Approximately 50% of hepatocellular carcinoma (HCC) arises due to the infection by hepatitis B virus X protein (HBx). Sorafenib, a unique targeted oral kinase inhibitor, is the therapeutic agent of choice for advanced HCC. The mechanism of HBx in drug resistance of sorafenib-resistant HCC cells was evaluated in this study.Employing a stepwise increase of the sorafenib content, Hep3B and HepG2 cells were iteratively induced to establish drug-resistant cell lines (Hep3B/R and HepG2/R). The survival rate of Hep3B, Hep3B/R, HepG2, and HepG2/R cells was estimated using the cell counting kit-8 (CCK-8) assay. The IC50 values of sorafenib were calculated, exploring its effects under varying concentrations. The HBx content was quantified via quantitative reverse transcription PCR (RT-qPCR) and Western Blot. HBx overexpression and interfering virus vectors were constructed and transfected into Hep3B/R and HepG2/R cells. Cell viability and metastasis were assessed by colony formation, wound healing, and transwell assays. E-cadherin, N-cadherin, Vimentin, Slug, and Snail content was evaluated via Western Blot.HBx content was significantly elevated in Hep3B/R and HepG2/R subgroups compared to Hep3B and HepG2 subgroups. The proliferation, clonogenicity, invasiveness, and migratory abilities of Hep3B/R and HepG2/R cells in the HBx subgroup were markedly enhanced; E-cadherin content was significantly reduced, whereas the content of N-cadherin, Vimentin, Slug, and Snail was significantly elevated in the HBx subgroup.
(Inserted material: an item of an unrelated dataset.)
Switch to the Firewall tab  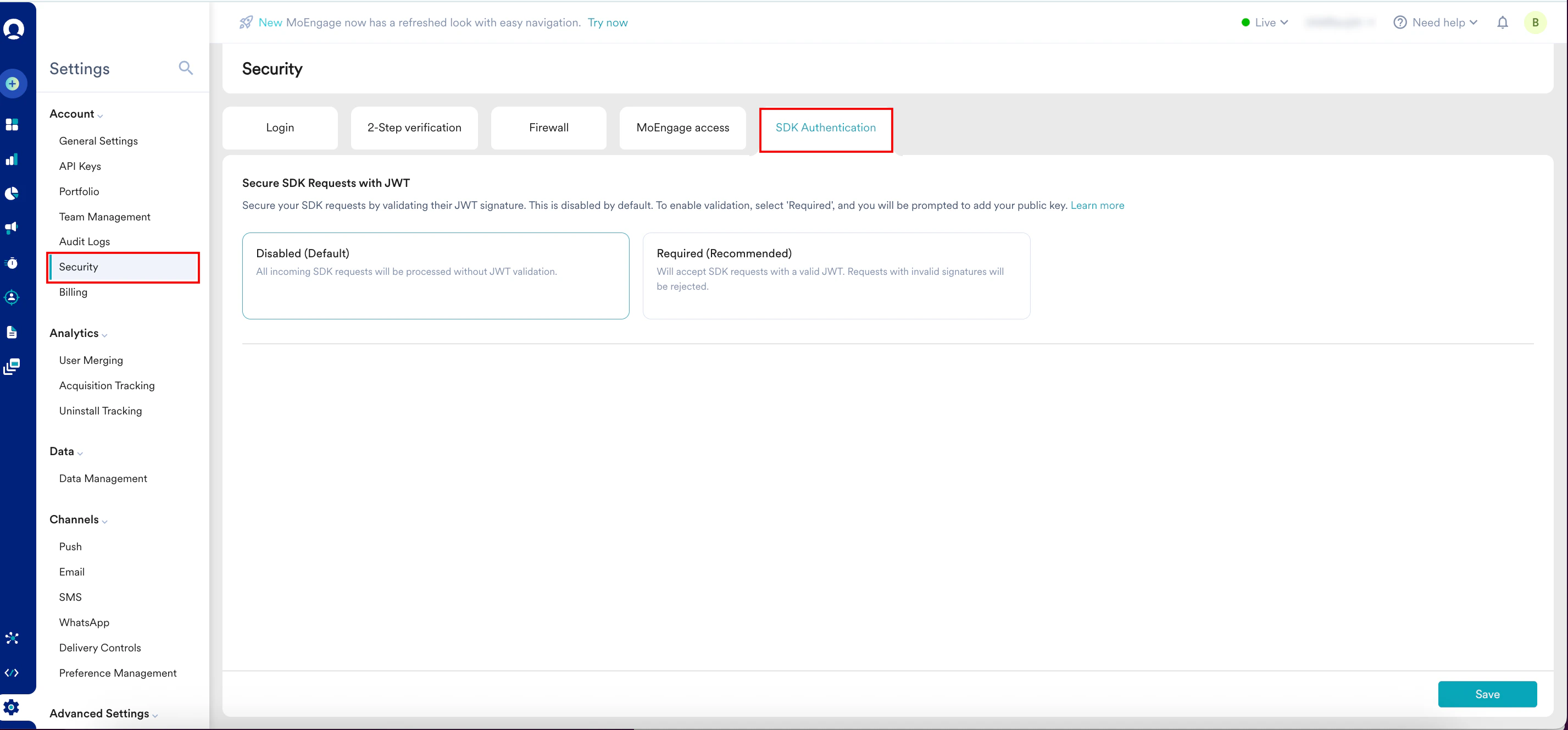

Conversely, in the sh-HBx subgroup, the proliferation, clonogenicity, invasion, and migration of Hep3B/R and HepG2/R cells were significantly reduced, E-cadherin content was markedly increased, and N-cadherin, Vimentin, Slug, and Snail content was significantly reduced, compared to the sh-negative control (NC) subgroup.HBx knockout may affect the development of HCC by reducing the proliferation, invasion, and migration of Hep3B/R and HepG2/R cells through the inhibition of Epithelial-Mesenchymal Transition (EMT).